2. Financial concerns. Early-age settings and private schools are facing the additional concern of reduced cash flow, and the need to keep up with fixed costs in order to survive during forced closures. Some private schools in particular face a pressure to reduce their fees, while continuing to provide substantial distance learning opportunities for pupils which means staff must be kept on. There have been reports in recent weeks of a number of independent schools facing closure unless further funding, or new owners, can be found.
One of the key pressures on most schools and nurseries’ cash flow will be their premises, whether leased or mortgaged. In both cases, measures have been announced to provide some relief: the government has declared a moratorium on evictions by commercial landlords, to last initially until 30 June, and mortgage holidays to be granted by institutional lenders to those struggling to meet payments during this time. However, education providers must be careful not to take this relief as a reason for complacency; there is no guarantee that landlords and lenders will not be able to take action for any outstanding payments which cannot be made up as soon as these temporary measures are lifted. Where possible, providers should consider reaching an agreement with their landlord or lender, which might involve reduced and/or deferred payments, to manage the risk of facing proceedings further down the line.
One welcome development has been the extension of the business rates holiday to nursery businesses, which will apply from 1 April 2020 to 31 March 2021. This relief will be applied automatically for all nurseries based in England which are on the Ofsted Early Years Register, or which provide care and education for children up to 5 years of age.
What practical approaches should be considered to aid reopening?
1. Staggered classes. Practical solutions such as staggering arrival and departure times from school, as well as lesson start and end times to minimise the number of children moving around at any given time, may help to support social distancing efforts. If staff numbers are not sufficient to enable reduced class sizes, schools might also consider dividing classes, so that each half of a class rotates between a week of in-school lessons and a week of remote learning.

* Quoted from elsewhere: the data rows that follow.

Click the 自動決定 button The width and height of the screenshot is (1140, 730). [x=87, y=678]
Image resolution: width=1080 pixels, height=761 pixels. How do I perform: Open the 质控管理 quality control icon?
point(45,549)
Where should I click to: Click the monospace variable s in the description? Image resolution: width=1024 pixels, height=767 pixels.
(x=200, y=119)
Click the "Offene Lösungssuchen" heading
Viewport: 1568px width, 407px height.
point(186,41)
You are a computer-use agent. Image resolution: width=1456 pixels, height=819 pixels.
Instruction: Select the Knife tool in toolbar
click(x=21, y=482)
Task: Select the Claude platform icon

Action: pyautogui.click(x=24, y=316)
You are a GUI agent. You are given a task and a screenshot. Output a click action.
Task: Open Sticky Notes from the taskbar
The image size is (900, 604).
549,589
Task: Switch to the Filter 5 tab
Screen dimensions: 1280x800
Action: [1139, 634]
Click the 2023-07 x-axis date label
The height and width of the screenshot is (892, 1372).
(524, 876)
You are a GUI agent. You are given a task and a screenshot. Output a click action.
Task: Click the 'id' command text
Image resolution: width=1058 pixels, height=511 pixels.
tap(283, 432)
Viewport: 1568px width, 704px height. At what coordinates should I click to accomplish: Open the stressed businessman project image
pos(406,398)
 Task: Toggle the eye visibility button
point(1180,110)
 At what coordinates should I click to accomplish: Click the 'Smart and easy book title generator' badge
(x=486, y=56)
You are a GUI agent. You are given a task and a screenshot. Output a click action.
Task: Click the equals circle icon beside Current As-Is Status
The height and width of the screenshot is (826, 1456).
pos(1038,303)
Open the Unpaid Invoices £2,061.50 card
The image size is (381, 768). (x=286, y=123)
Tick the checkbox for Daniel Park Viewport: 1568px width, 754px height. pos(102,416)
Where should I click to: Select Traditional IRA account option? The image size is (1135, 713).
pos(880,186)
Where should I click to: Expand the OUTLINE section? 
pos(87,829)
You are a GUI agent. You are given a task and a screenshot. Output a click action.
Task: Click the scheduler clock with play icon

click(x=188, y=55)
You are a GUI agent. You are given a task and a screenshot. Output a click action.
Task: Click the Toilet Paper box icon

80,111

2. Volunteers. Government advice has indicated that schools may continue to use volunteers to support their work, provided that they are DBS checked. This could help to mitigate the problem of staff shortages in the short term.
3. Agreeing payment terms. Those private schools and nurseries with rent or mortgage payments to consider should try wherever possible to agree sensible terms with their landlord or lender. It is advisable to strike a balance between managing cash flow in the present, and minimising the build-up of debt and risk of action being brought for missed payments going forward.
The most important message is that all schools and nurseries need to consider the steps they can take to minimise the risk of infection once they re-open. This will involve keeping up to date on the latest guidance and policy from the Department for Education, for example on key measures such as availability of PPE and testing, which may change over the coming weeks and months. It will be crucial to carry out a thorough risk assessments, consider the measures that will be required to minimise the risks identified, and determine whether it will be possible to adequately protect both children and staff, before taking the decision to re-open fully. In addition, private institutions will need to consider their cash flow position, and where appropriate should try to reach an agreement with landlords or mortgage lenders in relation to current and future payments, to improve their chances of survival in the long term.